_WORK TO DO_
Answer these questions about the match analysis below:
1. At what minute did United make their final attempt on goal?
2. What was Liverpool's expected goals against figure on Sunday?
3. How many minutes did it take Liverpool to concede twice?
>> Begin SELECTED EXCERPT
On an afternoon that will be remembered for a bizarre amount of goals, Premier League champions Liverpool being bested 7-2 by an Aston Villa side that were almost relegated last season probably looks a lot worse than Manchester United’s 6-1 loss to Tottenham Hotspur.
But scratch a little deeper and read between the scorelines, and United’s defeat at Old Trafford feels a lot more damaging, embarrassing and concerning than the 7-2 drubbing Jurgen Klopp’s side endured at Villa Park.
Neither side will find too many silver linings as they reflect on very humbling Sunday outings, but there are ten clear reasons why United’s horror loss was so much worse than Liverpool’s own ninety-minute nightmare…
Liverpool were always trying to win the game
It may not make much difference in the history books but there are right ways and wrong ways of suffering an unexpected hammering, and Liverpool were at least looking to win the game right up until the final whistle.
They were still producing efforts at goal in the 90th minute and recorded four shots in total after the last goal of the afternoon, around a quarter of an hour prior.
United, on the other hand, made their ultimate attempt on goal on the 54-minute mark, and Solskjaer even hinted after the match that once the score had got to 4-1, his focus switched to damage limitation - essentially conceding the result with the best part of an hour still to play.
Pretty shocking for a club that under Sir Alex Ferguson prided itself on glorious comebacks.
xG suggests Liverpool were unluckier than Manchester United
With so many deflected goals there was certainly an element of misfortune about Liverpool’s 7-2 scoreline, even if few would dispute Villa fully deserved the win, and expected goals statistics back up the idea that the Premier League champions were unluckier than their North West rivals.
Liverpool’s expected goals against on Sunday was 3.08 yet they ended up conceding more than double that, while United’s was 3.30 and they eventually conceded six - that’s a gap of 3.92, compared to 2.70. Likewise, United’s expected goals for was just 0.87, which is actually abysmal considering they scored from the penalty spot, whereas Liverpool were statistically due 1.66 goals.
Pretty fine margins numerically but when combined with the nature of some of Villa’s strikes, the Anfield outfit can count themselves a little unlucky that the score was so heavily against them.
United played well for one minute
In some ways, this unavoidable truth is perhaps the most startling thing about Sunday’s performance at Old Trafford - United played well for just one minute, and then atrociously for the remaining 89. Some clever play from Anthony Martial and Bruno Fernandes earned them a penalty, which the latter converted, but within five minutes of that the Red Devils were somehow already losing 2-1.
It at least took 22 minutes for Liverpool to concede twice, and there were prolonged periods of the game where they created chances, controlled possession and had Villa pinned back. United simply didn’t look in the game after Spurs had overturned their early deficit, and only continued to look more and more out of it as the game went on.
Liverpool were exploited, but United imploded
Perhaps the best way of defining the difference between the two performances. Neither team will see many positives in what happened on Sunday but Liverpool can at least feel they were outsmarted by a side that identified a weakness - chiefly, a failure to press effectively without Sadio Mane and the subsequent potential to hit Liverpool with precise, direct passes into the channels.
It’s certainly alarming that Premier League champions can be so exposed, but nonetheless there’s an obvious problem for them to try and fix before domestic football resumes.
>> End SELECTED EXCERPT
>> Begin LISTED RECORDS
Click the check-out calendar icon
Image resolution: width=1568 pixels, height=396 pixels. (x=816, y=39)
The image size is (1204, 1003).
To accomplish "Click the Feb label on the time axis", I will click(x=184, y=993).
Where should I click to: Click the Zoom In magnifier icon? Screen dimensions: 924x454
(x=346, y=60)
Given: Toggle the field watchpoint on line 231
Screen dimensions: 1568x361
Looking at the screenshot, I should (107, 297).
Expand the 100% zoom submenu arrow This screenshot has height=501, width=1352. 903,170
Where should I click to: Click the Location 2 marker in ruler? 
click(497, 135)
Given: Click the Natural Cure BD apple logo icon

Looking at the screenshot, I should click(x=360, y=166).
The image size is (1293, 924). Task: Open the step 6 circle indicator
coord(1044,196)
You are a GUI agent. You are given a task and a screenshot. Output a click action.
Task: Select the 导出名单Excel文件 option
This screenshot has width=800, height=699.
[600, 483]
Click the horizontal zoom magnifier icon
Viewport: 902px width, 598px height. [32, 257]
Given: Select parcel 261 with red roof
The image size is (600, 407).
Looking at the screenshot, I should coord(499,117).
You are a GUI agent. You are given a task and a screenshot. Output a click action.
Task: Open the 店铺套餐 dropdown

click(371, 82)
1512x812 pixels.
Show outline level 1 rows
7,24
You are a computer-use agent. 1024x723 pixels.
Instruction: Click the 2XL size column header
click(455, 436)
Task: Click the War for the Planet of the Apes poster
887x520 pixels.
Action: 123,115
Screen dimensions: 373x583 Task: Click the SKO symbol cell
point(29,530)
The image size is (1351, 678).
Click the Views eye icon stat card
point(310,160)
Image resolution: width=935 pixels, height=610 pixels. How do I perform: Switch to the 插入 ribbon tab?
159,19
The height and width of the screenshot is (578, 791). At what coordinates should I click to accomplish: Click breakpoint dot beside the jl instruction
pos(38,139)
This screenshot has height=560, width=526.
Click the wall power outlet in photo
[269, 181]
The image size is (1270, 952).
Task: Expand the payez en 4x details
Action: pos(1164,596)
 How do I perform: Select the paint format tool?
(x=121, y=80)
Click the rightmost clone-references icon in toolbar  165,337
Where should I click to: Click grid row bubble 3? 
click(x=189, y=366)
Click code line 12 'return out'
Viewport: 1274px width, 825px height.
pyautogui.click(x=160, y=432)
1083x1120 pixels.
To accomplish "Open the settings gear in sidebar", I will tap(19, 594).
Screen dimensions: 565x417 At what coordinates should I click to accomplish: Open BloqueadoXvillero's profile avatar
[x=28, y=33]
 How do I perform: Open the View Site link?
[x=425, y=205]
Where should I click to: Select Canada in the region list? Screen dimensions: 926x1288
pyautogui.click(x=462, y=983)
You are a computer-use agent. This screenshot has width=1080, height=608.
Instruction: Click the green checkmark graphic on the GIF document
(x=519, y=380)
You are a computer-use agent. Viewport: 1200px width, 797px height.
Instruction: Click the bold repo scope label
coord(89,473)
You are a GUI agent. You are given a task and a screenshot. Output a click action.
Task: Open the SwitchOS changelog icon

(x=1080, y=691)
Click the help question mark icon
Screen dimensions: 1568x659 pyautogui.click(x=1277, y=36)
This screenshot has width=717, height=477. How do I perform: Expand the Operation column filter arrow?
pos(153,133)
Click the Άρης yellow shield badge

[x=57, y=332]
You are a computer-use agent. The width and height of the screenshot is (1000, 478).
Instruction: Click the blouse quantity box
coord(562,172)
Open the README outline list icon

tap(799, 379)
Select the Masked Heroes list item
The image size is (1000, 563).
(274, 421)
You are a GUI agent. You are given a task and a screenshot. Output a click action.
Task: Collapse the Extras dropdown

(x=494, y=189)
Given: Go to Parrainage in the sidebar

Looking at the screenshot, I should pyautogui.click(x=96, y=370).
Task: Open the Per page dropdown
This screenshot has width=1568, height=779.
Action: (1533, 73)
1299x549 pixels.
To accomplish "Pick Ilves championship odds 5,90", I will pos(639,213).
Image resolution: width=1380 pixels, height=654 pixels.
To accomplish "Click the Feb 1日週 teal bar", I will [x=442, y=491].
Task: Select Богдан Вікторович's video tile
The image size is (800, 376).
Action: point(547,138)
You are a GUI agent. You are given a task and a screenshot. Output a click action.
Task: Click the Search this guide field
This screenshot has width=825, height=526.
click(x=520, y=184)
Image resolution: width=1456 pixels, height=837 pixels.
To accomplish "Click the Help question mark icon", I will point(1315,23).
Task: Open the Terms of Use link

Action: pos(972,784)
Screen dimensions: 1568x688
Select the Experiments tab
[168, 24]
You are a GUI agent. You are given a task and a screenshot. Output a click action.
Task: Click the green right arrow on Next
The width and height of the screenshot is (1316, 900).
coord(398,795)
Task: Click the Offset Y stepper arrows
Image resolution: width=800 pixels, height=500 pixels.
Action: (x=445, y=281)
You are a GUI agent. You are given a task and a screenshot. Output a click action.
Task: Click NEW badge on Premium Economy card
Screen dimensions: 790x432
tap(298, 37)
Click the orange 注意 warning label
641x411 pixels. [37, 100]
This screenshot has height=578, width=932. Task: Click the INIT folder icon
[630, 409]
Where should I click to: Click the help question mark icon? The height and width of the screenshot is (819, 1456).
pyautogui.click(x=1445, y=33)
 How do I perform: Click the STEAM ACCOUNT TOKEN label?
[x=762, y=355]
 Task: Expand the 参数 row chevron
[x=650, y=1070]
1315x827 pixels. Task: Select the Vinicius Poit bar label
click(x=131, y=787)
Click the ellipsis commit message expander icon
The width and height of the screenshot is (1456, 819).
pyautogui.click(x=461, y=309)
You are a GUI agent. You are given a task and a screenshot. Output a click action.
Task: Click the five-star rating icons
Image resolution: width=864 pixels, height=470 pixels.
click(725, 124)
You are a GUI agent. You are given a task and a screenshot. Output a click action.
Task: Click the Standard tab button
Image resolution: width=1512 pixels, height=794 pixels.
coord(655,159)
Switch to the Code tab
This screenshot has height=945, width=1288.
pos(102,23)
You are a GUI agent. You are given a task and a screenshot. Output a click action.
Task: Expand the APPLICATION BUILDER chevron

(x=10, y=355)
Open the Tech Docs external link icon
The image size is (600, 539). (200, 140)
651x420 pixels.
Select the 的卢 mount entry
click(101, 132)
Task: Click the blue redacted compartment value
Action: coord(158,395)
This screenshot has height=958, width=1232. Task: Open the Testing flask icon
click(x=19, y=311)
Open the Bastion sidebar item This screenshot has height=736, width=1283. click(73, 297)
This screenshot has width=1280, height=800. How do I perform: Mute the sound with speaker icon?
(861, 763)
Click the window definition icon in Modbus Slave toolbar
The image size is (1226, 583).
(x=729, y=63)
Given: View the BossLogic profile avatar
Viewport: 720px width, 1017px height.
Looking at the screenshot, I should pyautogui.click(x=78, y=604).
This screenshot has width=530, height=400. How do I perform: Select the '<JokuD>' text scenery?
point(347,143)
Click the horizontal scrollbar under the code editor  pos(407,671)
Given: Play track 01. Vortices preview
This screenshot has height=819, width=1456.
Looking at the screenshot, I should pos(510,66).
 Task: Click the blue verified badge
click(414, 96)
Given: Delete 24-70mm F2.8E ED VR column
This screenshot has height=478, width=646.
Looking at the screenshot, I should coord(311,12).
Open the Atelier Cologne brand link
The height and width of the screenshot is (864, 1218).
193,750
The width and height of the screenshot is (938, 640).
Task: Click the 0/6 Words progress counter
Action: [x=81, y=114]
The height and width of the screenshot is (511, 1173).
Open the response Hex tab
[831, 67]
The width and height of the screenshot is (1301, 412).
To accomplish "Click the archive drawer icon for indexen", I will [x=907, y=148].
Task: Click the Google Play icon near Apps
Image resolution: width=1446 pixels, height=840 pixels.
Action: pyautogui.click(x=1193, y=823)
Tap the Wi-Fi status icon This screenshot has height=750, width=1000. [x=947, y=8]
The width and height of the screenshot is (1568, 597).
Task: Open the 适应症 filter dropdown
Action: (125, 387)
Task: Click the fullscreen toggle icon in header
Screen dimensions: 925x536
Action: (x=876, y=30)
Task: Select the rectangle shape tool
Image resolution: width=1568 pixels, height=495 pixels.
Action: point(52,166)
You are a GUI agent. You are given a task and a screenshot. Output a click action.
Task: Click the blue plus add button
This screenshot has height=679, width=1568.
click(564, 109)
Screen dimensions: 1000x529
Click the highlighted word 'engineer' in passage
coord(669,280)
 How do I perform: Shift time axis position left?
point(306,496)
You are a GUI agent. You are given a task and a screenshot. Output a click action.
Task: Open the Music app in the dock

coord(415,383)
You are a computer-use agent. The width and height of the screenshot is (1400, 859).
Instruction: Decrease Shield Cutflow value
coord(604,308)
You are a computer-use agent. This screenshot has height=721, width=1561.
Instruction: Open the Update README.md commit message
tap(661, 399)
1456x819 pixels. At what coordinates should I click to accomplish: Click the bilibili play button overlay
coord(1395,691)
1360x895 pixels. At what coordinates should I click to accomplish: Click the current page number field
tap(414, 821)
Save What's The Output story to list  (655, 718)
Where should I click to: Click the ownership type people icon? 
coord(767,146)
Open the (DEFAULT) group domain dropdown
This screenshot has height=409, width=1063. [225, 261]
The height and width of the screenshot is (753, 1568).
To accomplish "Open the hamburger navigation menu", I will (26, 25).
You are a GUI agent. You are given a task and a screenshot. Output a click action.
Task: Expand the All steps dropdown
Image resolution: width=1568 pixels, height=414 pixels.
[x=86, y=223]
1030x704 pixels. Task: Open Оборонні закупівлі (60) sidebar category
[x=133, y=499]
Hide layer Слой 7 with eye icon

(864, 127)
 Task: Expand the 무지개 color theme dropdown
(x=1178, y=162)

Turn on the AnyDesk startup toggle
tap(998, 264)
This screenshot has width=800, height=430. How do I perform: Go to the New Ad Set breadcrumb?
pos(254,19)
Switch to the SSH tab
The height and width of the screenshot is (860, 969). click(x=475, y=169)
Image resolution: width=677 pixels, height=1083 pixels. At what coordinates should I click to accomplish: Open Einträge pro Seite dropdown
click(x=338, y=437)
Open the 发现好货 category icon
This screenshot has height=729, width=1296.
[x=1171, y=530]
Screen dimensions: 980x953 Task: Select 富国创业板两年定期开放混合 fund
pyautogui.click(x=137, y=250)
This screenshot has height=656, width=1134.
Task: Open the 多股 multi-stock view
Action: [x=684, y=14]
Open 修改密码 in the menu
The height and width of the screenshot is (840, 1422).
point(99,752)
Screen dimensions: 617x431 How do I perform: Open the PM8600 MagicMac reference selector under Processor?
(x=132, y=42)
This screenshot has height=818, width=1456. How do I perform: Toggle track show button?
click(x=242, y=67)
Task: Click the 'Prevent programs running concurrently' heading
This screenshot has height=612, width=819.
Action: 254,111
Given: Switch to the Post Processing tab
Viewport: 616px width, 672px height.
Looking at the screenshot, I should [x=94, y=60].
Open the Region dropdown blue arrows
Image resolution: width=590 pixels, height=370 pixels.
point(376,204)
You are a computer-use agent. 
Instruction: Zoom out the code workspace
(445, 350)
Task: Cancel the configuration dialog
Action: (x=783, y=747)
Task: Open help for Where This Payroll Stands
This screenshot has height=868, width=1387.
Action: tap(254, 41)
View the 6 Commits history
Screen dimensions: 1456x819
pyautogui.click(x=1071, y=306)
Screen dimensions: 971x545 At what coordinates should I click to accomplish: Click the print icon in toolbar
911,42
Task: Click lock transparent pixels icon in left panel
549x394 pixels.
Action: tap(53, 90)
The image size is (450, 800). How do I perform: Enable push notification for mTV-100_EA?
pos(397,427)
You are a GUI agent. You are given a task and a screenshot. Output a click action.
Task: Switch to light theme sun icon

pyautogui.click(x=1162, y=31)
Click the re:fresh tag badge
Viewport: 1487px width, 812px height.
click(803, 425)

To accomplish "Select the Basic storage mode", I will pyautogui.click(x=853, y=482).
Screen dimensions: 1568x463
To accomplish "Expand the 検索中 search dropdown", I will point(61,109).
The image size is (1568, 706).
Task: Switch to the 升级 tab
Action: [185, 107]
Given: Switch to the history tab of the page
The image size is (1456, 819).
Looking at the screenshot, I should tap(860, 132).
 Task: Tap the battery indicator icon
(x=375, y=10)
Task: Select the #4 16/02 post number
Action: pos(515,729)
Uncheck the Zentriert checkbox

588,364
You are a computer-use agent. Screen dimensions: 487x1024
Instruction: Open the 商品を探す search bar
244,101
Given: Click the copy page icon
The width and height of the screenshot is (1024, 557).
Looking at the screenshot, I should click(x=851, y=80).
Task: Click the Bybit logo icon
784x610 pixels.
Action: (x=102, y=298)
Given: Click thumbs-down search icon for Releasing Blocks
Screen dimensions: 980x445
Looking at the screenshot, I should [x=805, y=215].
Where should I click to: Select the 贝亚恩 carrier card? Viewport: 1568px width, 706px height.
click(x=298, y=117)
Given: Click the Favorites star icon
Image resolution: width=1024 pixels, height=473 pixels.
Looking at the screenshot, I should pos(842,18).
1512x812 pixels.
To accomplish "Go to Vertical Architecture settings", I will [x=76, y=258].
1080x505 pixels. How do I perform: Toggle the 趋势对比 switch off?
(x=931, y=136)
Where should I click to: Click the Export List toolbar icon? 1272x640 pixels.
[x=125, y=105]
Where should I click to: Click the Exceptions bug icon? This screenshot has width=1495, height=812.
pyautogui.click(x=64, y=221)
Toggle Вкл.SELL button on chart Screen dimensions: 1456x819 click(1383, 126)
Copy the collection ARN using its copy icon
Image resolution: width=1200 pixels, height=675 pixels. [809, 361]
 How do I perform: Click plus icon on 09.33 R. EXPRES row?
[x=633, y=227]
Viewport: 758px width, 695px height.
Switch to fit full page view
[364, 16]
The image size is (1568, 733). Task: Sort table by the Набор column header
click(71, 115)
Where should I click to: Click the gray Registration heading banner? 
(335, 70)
>> End LISTED RECORDS
_TASK RESPONSE_
1. The 54-minute mark.
2. 3.08.
3. 22 minutes.